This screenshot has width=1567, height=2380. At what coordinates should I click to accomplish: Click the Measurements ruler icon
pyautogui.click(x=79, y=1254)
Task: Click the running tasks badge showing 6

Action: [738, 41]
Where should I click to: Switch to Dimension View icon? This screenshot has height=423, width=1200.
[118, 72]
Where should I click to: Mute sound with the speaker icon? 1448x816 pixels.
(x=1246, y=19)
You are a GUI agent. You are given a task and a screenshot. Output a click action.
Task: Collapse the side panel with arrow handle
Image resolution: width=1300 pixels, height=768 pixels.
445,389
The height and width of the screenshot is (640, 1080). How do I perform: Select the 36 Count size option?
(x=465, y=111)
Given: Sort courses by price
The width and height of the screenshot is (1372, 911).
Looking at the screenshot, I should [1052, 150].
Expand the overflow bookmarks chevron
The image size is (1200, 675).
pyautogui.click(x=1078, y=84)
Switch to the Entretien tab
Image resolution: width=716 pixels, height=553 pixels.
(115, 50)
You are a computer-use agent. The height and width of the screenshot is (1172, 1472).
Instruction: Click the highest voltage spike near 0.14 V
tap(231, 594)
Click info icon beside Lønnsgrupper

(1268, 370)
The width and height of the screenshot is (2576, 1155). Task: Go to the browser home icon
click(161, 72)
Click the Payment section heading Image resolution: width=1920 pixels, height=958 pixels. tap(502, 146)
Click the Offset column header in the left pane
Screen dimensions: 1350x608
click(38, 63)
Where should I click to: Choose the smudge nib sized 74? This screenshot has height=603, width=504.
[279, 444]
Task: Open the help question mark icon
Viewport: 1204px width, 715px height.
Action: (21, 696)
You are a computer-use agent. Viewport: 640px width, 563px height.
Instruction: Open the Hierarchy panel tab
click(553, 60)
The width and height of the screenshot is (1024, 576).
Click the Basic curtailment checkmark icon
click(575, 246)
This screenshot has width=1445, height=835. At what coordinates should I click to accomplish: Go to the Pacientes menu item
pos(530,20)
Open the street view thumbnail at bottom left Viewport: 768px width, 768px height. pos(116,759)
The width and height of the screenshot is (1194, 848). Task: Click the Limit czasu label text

········

Rewrite the part of the records that begins with the line containing "Open the street" and runs through the end of the records, including the requests. Scale every coordinate in the answers by 1.3 and round to whole numbers, with halves rounded up.

> Output for this exercise
Open the street view thumbnail at bottom left Viewport: 768px width, 768px height. pos(151,987)
The width and height of the screenshot is (1194, 848). Task: Click the Limit czasu label text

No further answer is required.